→ GIVEN DATA
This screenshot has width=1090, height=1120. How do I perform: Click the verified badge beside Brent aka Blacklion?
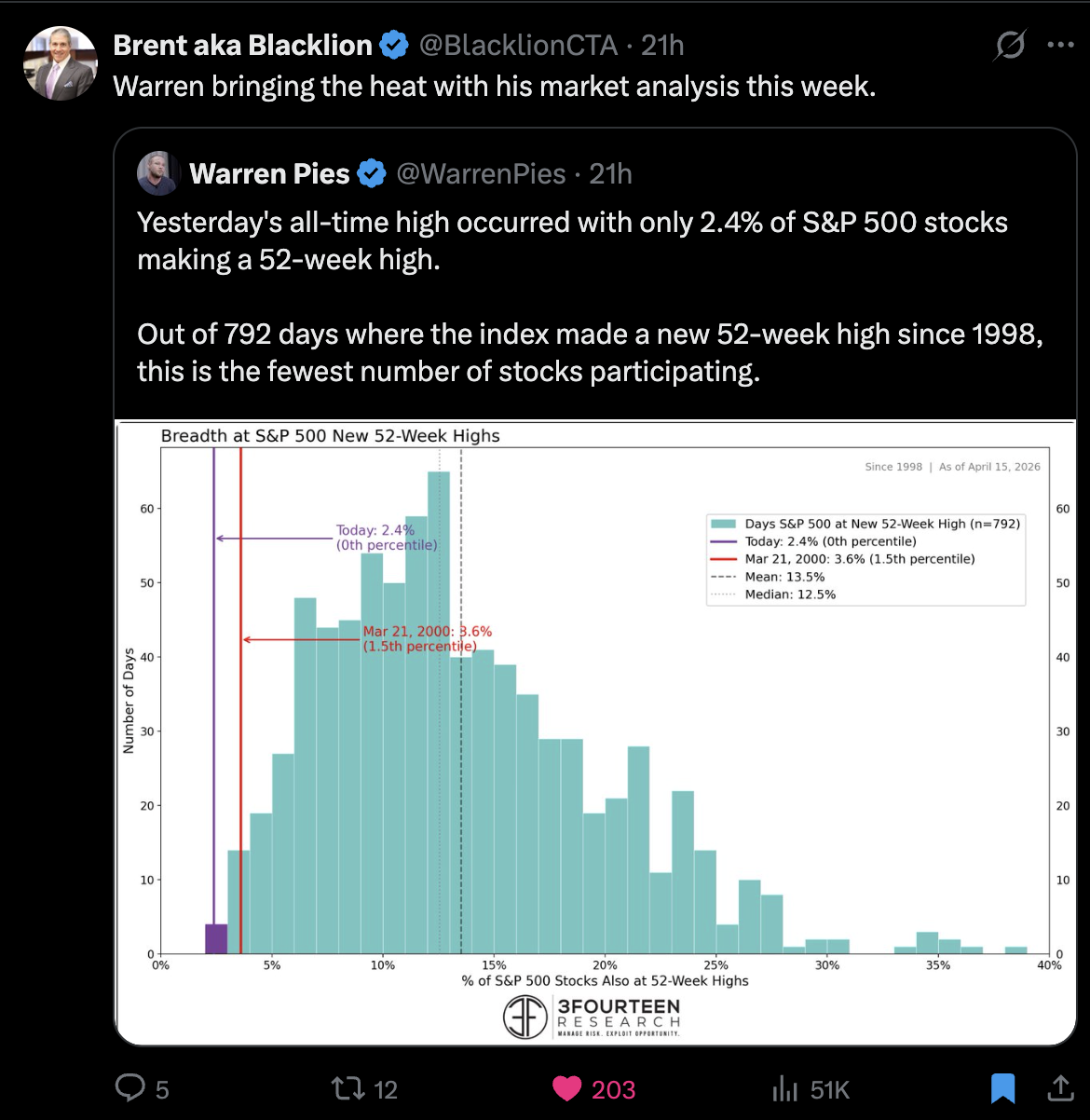tap(394, 45)
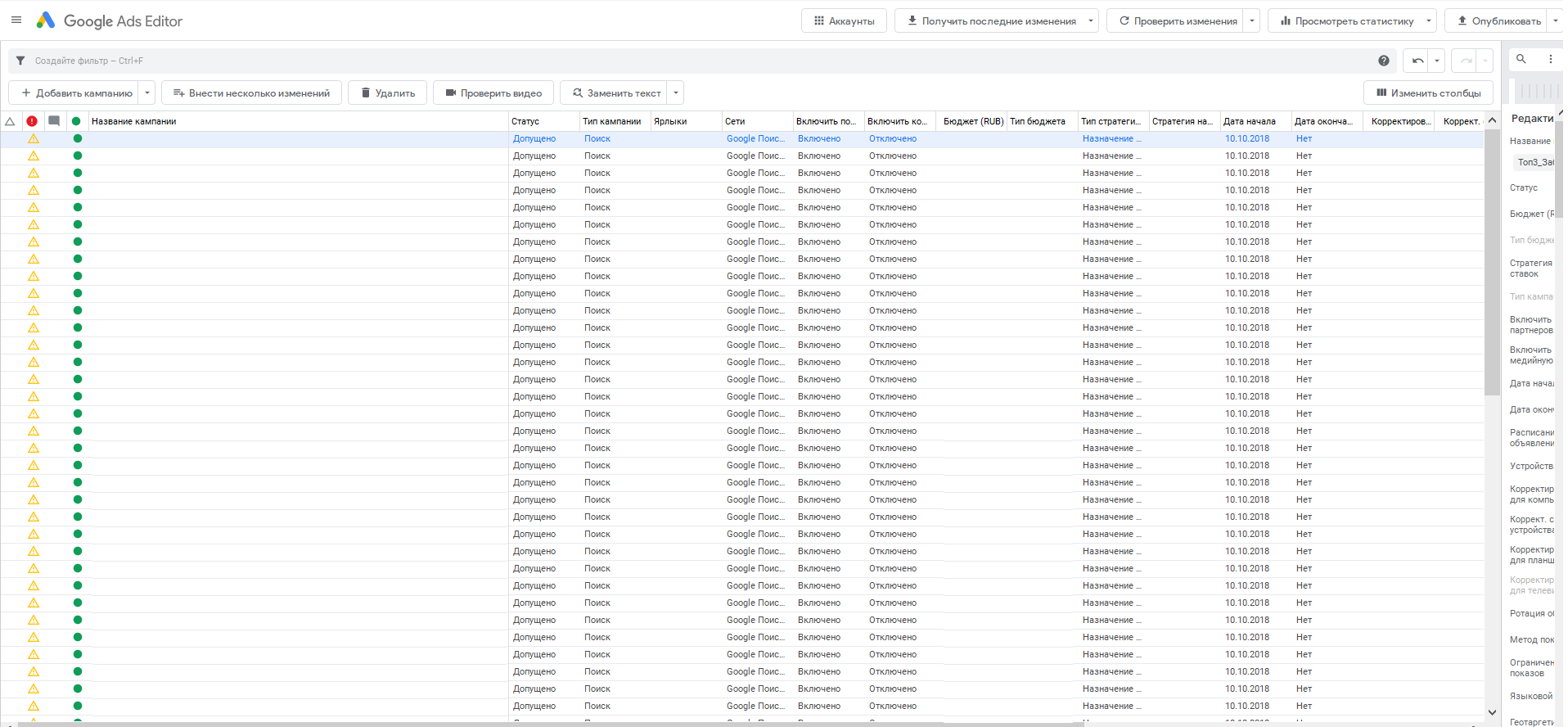This screenshot has height=727, width=1568.
Task: Open the Check changes dropdown arrow
Action: tap(1252, 21)
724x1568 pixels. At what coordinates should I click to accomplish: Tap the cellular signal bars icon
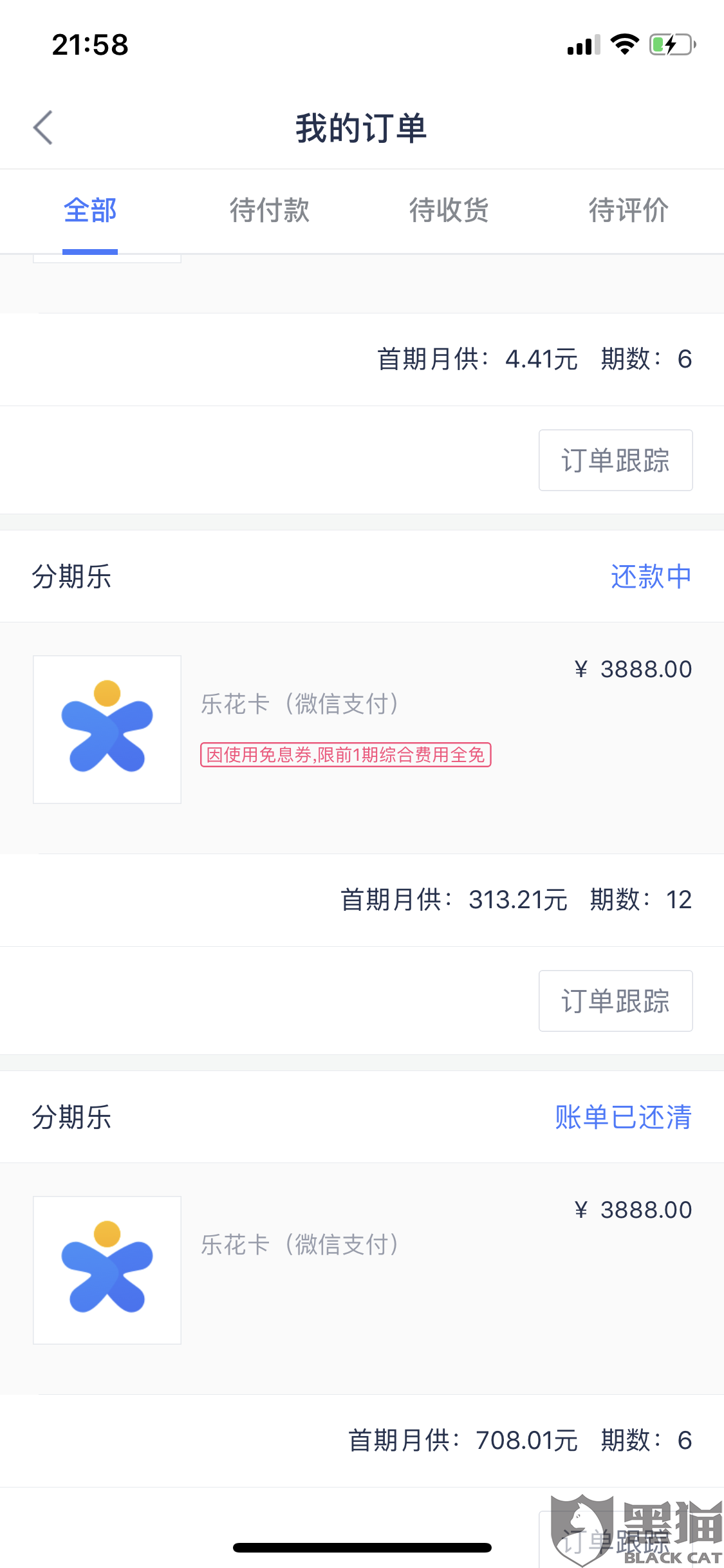[x=583, y=46]
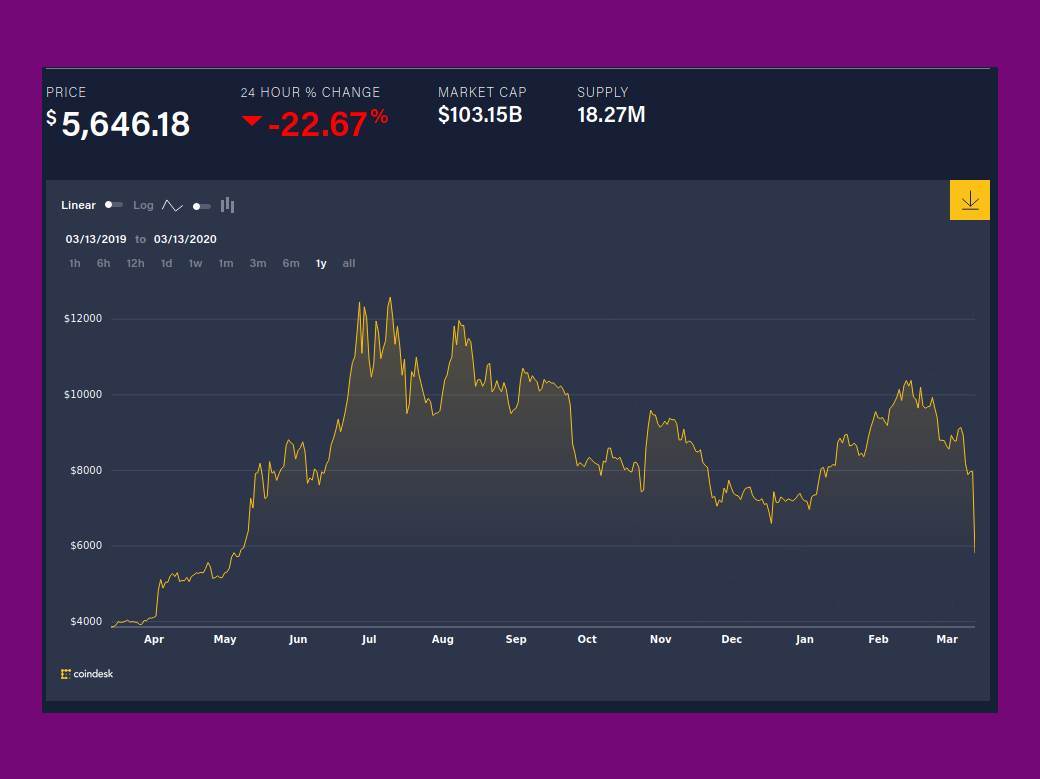1040x779 pixels.
Task: Click the end date 03/13/2020
Action: (185, 239)
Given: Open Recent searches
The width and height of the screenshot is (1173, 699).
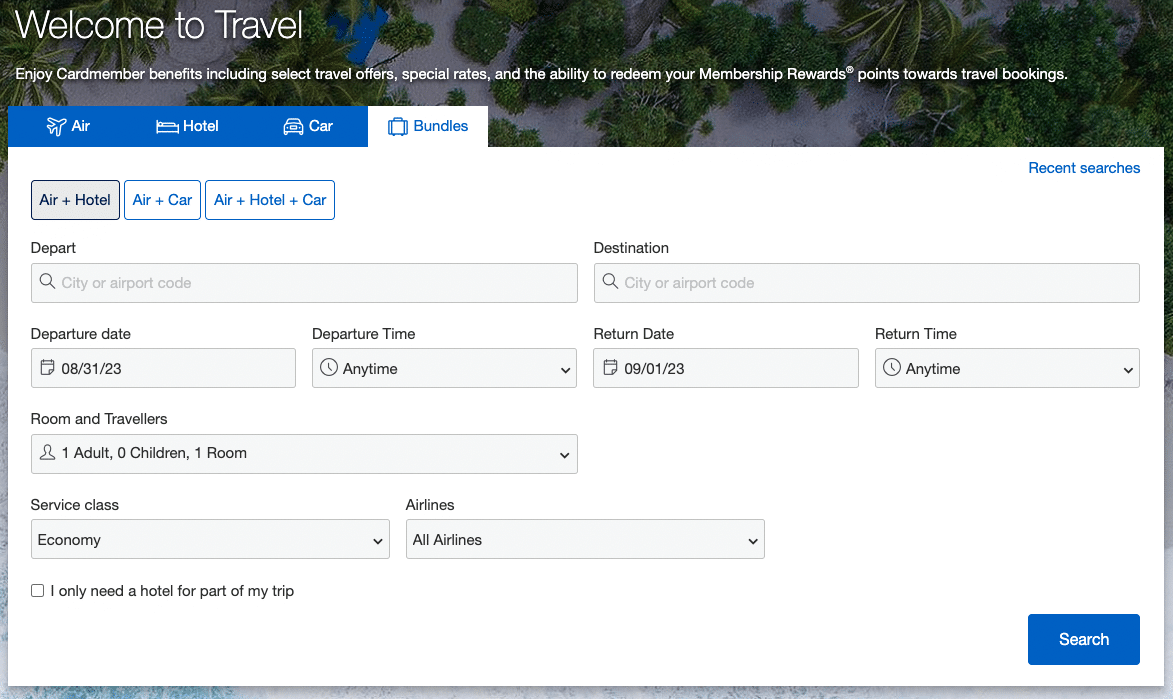Looking at the screenshot, I should (1084, 167).
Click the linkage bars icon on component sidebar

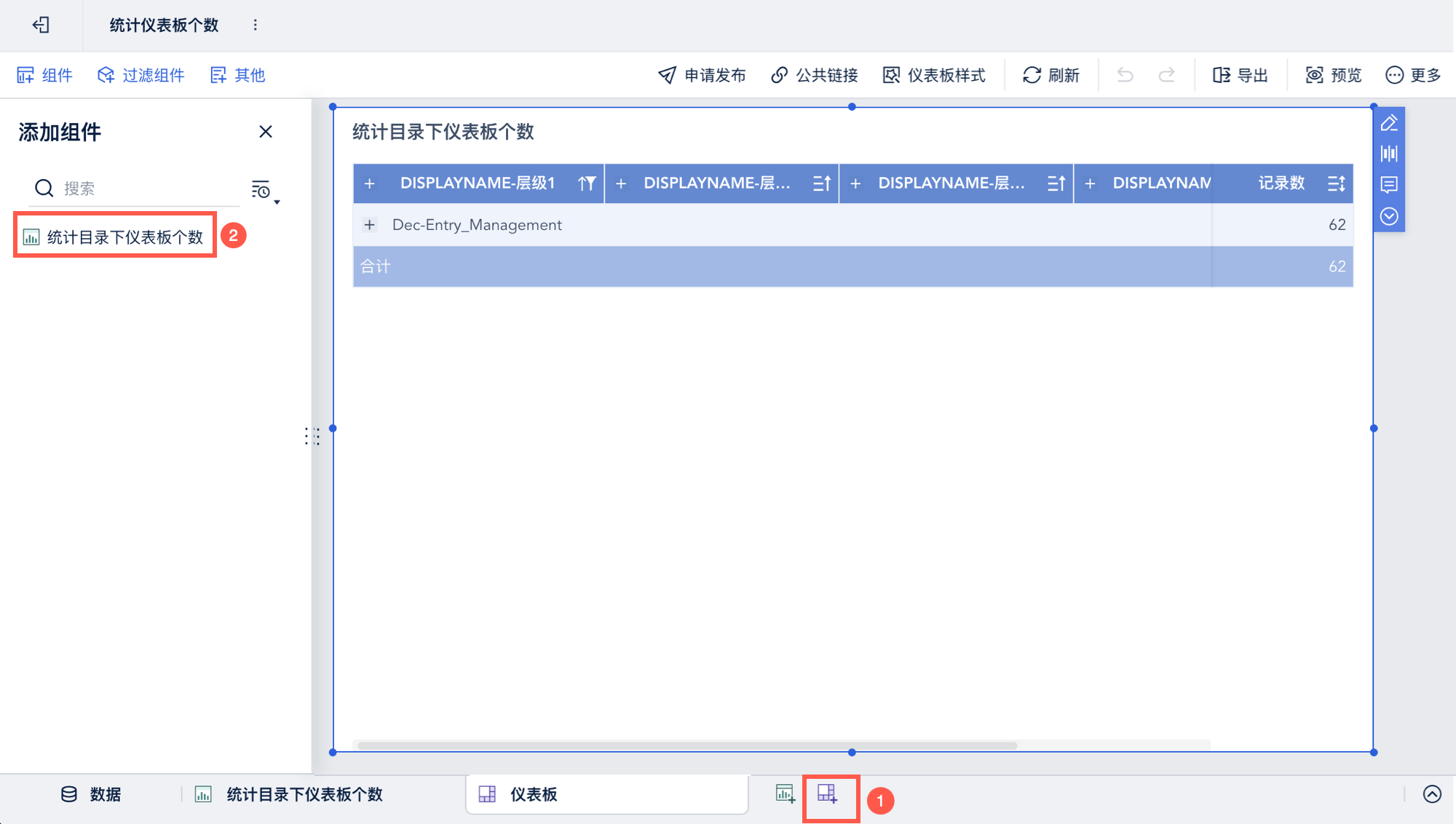[1389, 154]
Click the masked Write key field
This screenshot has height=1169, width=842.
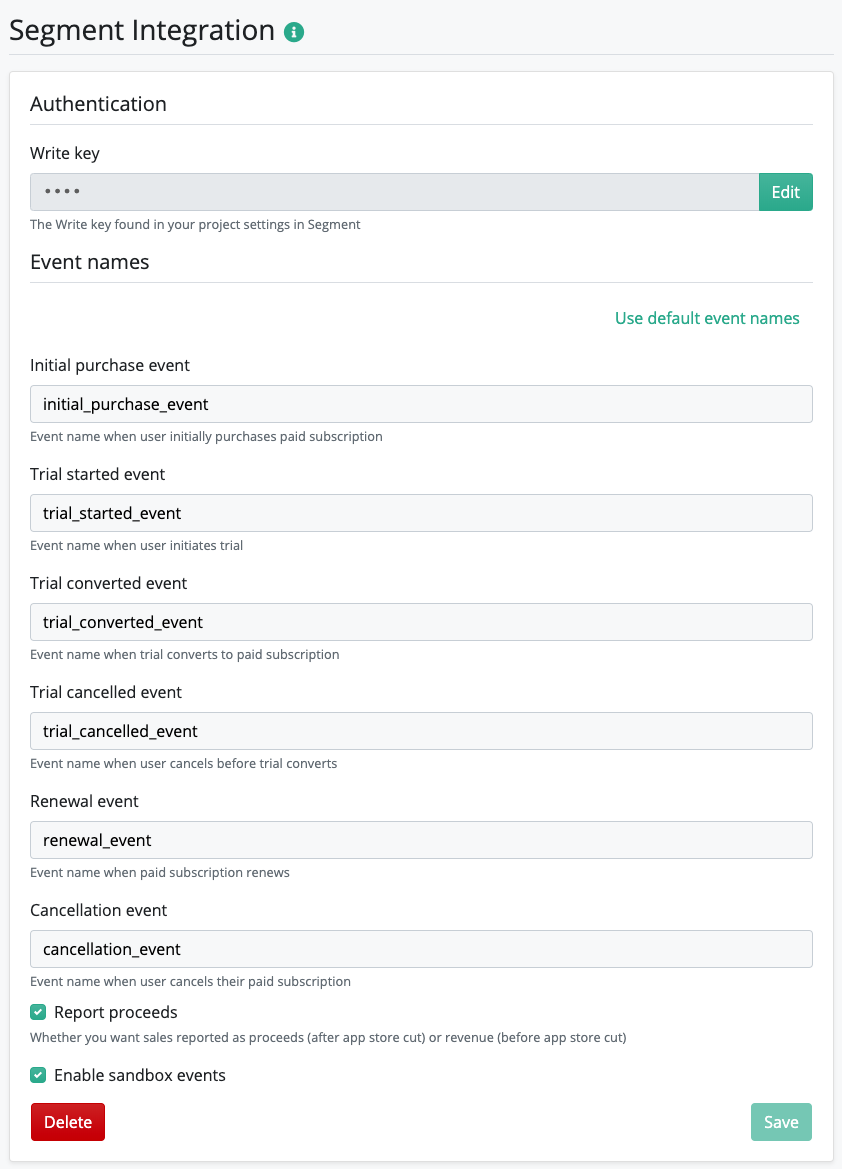pos(395,192)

→ EXERCISE PROMPT
Rewrite the listing above, replacing every "icon" with "symbol" and leaving everything else the same. Leave the pictures out of your answer.

→ ANSWER TO THIS EXERCISE
This screenshot has width=1090, height=1120. How do I perform: Click the verified badge beside Brent aka Blacklion?
tap(394, 45)
This screenshot has height=727, width=1568.
Task: Open the Check changes dropdown arrow
Action: tap(1252, 21)
724x1568 pixels. At what coordinates should I click to accomplish: Tap the cellular signal bars symbol
[x=583, y=46]
1040x779 pixels.
Task: Click the end date 03/13/2020
Action: (185, 239)
Given: Open Recent searches
The width and height of the screenshot is (1173, 699).
Looking at the screenshot, I should (1084, 167).
Click the linkage bars symbol on component sidebar

[1389, 154]
Click the masked Write key field
This screenshot has height=1169, width=842.
pos(395,192)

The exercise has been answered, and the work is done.